TASK PROMPT.
An identical copy of all the entries is the required result.

DATA.
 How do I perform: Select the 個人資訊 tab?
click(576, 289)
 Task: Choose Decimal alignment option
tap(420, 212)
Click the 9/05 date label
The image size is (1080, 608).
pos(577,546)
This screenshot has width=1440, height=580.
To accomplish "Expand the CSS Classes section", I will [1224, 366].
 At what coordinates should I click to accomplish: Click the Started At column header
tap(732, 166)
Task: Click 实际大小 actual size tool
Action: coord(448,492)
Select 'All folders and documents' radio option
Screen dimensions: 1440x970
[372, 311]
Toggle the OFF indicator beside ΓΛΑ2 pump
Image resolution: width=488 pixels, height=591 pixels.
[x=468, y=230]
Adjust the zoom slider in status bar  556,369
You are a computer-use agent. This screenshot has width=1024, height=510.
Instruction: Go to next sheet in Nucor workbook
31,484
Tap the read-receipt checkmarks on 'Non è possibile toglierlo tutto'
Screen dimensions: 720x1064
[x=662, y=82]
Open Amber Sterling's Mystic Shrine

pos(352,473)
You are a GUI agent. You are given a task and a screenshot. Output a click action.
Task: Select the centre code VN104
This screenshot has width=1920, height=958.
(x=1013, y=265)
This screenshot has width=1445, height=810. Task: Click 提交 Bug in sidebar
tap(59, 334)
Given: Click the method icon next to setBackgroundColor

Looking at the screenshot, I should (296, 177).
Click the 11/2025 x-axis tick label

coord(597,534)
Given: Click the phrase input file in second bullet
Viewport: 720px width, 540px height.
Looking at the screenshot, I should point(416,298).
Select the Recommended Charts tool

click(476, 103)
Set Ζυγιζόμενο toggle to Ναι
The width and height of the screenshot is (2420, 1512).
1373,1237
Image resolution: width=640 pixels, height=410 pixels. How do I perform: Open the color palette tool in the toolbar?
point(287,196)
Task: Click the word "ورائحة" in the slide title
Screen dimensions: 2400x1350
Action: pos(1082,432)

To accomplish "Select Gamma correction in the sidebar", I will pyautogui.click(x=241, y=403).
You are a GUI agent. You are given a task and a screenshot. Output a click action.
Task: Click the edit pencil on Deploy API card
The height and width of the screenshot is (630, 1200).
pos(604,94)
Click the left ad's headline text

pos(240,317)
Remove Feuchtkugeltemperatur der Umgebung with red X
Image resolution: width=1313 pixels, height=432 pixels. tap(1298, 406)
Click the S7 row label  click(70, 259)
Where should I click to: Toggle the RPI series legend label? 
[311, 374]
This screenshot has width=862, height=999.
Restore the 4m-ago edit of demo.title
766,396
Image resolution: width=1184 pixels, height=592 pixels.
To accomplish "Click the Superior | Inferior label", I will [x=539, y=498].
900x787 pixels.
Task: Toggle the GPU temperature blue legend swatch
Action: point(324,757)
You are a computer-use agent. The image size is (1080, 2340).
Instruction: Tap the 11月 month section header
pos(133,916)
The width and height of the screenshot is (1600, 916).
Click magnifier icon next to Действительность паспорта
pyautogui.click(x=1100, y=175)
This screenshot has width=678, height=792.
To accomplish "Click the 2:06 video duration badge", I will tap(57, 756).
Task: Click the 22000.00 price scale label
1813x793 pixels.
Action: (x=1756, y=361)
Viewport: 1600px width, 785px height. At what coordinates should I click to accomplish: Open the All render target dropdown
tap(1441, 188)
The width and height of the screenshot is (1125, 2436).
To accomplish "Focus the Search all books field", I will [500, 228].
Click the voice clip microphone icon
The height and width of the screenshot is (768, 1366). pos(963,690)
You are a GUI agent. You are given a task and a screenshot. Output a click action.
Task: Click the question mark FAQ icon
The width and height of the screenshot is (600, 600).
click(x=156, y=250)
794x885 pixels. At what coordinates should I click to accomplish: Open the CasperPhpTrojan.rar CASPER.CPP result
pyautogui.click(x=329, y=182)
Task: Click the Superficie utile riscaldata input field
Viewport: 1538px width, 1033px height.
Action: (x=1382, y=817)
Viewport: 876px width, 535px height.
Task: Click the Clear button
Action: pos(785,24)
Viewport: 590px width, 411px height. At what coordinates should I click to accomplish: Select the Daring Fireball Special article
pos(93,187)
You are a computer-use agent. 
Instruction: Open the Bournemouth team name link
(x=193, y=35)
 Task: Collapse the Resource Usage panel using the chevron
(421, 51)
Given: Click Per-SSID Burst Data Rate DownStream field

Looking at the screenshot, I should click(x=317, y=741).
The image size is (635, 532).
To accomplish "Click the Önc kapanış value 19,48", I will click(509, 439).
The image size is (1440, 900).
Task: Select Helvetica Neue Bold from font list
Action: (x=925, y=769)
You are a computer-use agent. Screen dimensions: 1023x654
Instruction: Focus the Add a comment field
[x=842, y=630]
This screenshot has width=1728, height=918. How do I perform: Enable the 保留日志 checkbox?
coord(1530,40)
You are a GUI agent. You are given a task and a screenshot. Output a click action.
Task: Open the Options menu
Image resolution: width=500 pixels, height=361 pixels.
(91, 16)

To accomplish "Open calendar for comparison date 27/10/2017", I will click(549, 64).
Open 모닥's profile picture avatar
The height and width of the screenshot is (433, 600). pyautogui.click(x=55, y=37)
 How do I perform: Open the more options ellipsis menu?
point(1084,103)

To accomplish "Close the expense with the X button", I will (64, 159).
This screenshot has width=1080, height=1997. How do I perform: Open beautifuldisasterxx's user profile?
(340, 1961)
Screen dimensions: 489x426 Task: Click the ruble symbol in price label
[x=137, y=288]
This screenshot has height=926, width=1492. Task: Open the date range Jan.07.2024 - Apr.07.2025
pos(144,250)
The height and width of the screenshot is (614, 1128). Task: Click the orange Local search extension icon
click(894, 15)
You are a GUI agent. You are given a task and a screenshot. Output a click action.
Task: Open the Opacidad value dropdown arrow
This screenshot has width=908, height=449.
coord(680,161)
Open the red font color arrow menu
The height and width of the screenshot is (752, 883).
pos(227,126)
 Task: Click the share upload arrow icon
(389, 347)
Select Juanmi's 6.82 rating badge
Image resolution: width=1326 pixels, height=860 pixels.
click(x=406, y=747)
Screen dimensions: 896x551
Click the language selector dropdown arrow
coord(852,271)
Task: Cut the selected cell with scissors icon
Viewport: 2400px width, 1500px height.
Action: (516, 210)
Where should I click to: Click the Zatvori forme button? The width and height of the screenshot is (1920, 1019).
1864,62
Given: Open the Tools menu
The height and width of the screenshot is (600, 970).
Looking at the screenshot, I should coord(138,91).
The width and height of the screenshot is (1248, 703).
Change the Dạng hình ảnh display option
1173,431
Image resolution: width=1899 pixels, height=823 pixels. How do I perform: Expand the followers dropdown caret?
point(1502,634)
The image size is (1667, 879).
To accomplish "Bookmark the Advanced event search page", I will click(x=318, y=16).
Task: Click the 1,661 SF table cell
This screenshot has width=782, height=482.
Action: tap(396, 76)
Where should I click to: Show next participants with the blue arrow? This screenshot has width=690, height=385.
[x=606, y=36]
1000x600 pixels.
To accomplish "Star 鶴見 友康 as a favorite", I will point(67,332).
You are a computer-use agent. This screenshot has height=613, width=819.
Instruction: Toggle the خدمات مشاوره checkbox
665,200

ANSWER TO THIS TASK.
 How do I perform: Select the 個人資訊 tab?
click(576, 289)
 Task: Choose Decimal alignment option
tap(420, 212)
Click the 9/05 date label
The image size is (1080, 608).
pos(577,546)
This screenshot has width=1440, height=580.
To accomplish "Expand the CSS Classes section", I will [1224, 366].
 At what coordinates should I click to accomplish: Click the Started At column header
tap(732, 166)
Task: Click 实际大小 actual size tool
Action: coord(448,492)
Select 'All folders and documents' radio option
Screen dimensions: 1440x970
[372, 311]
Toggle the OFF indicator beside ΓΛΑ2 pump
Image resolution: width=488 pixels, height=591 pixels.
[x=468, y=230]
Adjust the zoom slider in status bar  556,369
You are a computer-use agent. This screenshot has width=1024, height=510.
Instruction: Go to next sheet in Nucor workbook
31,484
Tap the read-receipt checkmarks on 'Non è possibile toglierlo tutto'
Screen dimensions: 720x1064
[x=662, y=82]
Open Amber Sterling's Mystic Shrine

pos(352,473)
You are a GUI agent. You are given a task and a screenshot. Output a click action.
Task: Select the centre code VN104
This screenshot has width=1920, height=958.
(x=1013, y=265)
This screenshot has width=1445, height=810. Task: Click 提交 Bug in sidebar
tap(59, 334)
Given: Click the method icon next to setBackgroundColor

Looking at the screenshot, I should (296, 177).
Click the 11/2025 x-axis tick label

coord(597,534)
Given: Click the phrase input file in second bullet
Viewport: 720px width, 540px height.
Looking at the screenshot, I should point(416,298).
Select the Recommended Charts tool

click(476, 103)
Set Ζυγιζόμενο toggle to Ναι
The width and height of the screenshot is (2420, 1512).
1373,1237
Image resolution: width=640 pixels, height=410 pixels. How do I perform: Open the color palette tool in the toolbar?
point(287,196)
Task: Click the word "ورائحة" in the slide title
Screen dimensions: 2400x1350
Action: pos(1082,432)

To accomplish "Select Gamma correction in the sidebar", I will pyautogui.click(x=241, y=403).
You are a GUI agent. You are given a task and a screenshot. Output a click action.
Task: Click the edit pencil on Deploy API card
The height and width of the screenshot is (630, 1200).
pos(604,94)
Click the left ad's headline text

pos(240,317)
Remove Feuchtkugeltemperatur der Umgebung with red X
Image resolution: width=1313 pixels, height=432 pixels. tap(1298, 406)
Click the S7 row label  click(70, 259)
Where should I click to: Toggle the RPI series legend label? 
[311, 374]
This screenshot has width=862, height=999.
Restore the 4m-ago edit of demo.title
766,396
Image resolution: width=1184 pixels, height=592 pixels.
To accomplish "Click the Superior | Inferior label", I will [x=539, y=498].
900x787 pixels.
Task: Toggle the GPU temperature blue legend swatch
Action: point(324,757)
You are a computer-use agent. The image size is (1080, 2340).
Instruction: Tap the 11月 month section header
pos(133,916)
The width and height of the screenshot is (1600, 916).
Click magnifier icon next to Действительность паспорта
pyautogui.click(x=1100, y=175)
This screenshot has width=678, height=792.
To accomplish "Click the 2:06 video duration badge", I will tap(57, 756).
Task: Click the 22000.00 price scale label
1813x793 pixels.
Action: (x=1756, y=361)
Viewport: 1600px width, 785px height. At what coordinates should I click to accomplish: Open the All render target dropdown
tap(1441, 188)
The width and height of the screenshot is (1125, 2436).
To accomplish "Focus the Search all books field", I will [500, 228].
Click the voice clip microphone icon
The height and width of the screenshot is (768, 1366). pos(963,690)
You are a GUI agent. You are given a task and a screenshot. Output a click action.
Task: Click the question mark FAQ icon
The width and height of the screenshot is (600, 600).
click(x=156, y=250)
794x885 pixels. At what coordinates should I click to accomplish: Open the CasperPhpTrojan.rar CASPER.CPP result
pyautogui.click(x=329, y=182)
Task: Click the Superficie utile riscaldata input field
Viewport: 1538px width, 1033px height.
Action: (x=1382, y=817)
Viewport: 876px width, 535px height.
Task: Click the Clear button
Action: pos(785,24)
Viewport: 590px width, 411px height. At what coordinates should I click to accomplish: Select the Daring Fireball Special article
pos(93,187)
You are a computer-use agent. 
Instruction: Open the Bournemouth team name link
(x=193, y=35)
 Task: Collapse the Resource Usage panel using the chevron
(421, 51)
Given: Click Per-SSID Burst Data Rate DownStream field

Looking at the screenshot, I should click(x=317, y=741).
The image size is (635, 532).
To accomplish "Click the Önc kapanış value 19,48", I will click(509, 439).
The image size is (1440, 900).
Task: Select Helvetica Neue Bold from font list
Action: (x=925, y=769)
You are a computer-use agent. Screen dimensions: 1023x654
Instruction: Focus the Add a comment field
[x=842, y=630]
This screenshot has width=1728, height=918. How do I perform: Enable the 保留日志 checkbox?
coord(1530,40)
You are a GUI agent. You are given a task and a screenshot. Output a click action.
Task: Open the Options menu
Image resolution: width=500 pixels, height=361 pixels.
(91, 16)

To accomplish "Open calendar for comparison date 27/10/2017", I will click(549, 64).
Open 모닥's profile picture avatar
The height and width of the screenshot is (433, 600). pyautogui.click(x=55, y=37)
 How do I perform: Open the more options ellipsis menu?
point(1084,103)

To accomplish "Close the expense with the X button", I will (64, 159).
This screenshot has width=1080, height=1997. How do I perform: Open beautifuldisasterxx's user profile?
(340, 1961)
Screen dimensions: 489x426 Task: Click the ruble symbol in price label
[x=137, y=288]
This screenshot has height=926, width=1492. Task: Open the date range Jan.07.2024 - Apr.07.2025
pos(144,250)
The height and width of the screenshot is (614, 1128). Task: Click the orange Local search extension icon
click(894, 15)
You are a GUI agent. You are given a task and a screenshot. Output a click action.
Task: Open the Opacidad value dropdown arrow
This screenshot has width=908, height=449.
coord(680,161)
Open the red font color arrow menu
The height and width of the screenshot is (752, 883).
pos(227,126)
 Task: Click the share upload arrow icon
(389, 347)
Select Juanmi's 6.82 rating badge
Image resolution: width=1326 pixels, height=860 pixels.
click(x=406, y=747)
Screen dimensions: 896x551
Click the language selector dropdown arrow
coord(852,271)
Task: Cut the selected cell with scissors icon
Viewport: 2400px width, 1500px height.
Action: (516, 210)
Where should I click to: Click the Zatvori forme button? The width and height of the screenshot is (1920, 1019).
1864,62
Given: Open the Tools menu
The height and width of the screenshot is (600, 970).
Looking at the screenshot, I should coord(138,91).
The width and height of the screenshot is (1248, 703).
Change the Dạng hình ảnh display option
1173,431
Image resolution: width=1899 pixels, height=823 pixels. How do I perform: Expand the followers dropdown caret?
point(1502,634)
The image size is (1667, 879).
To accomplish "Bookmark the Advanced event search page", I will click(x=318, y=16).
Task: Click the 1,661 SF table cell
This screenshot has width=782, height=482.
Action: tap(396, 76)
Where should I click to: Show next participants with the blue arrow? This screenshot has width=690, height=385.
[x=606, y=36]
1000x600 pixels.
To accomplish "Star 鶴見 友康 as a favorite", I will point(67,332).
You are a computer-use agent. This screenshot has height=613, width=819.
Instruction: Toggle the خدمات مشاوره checkbox
665,200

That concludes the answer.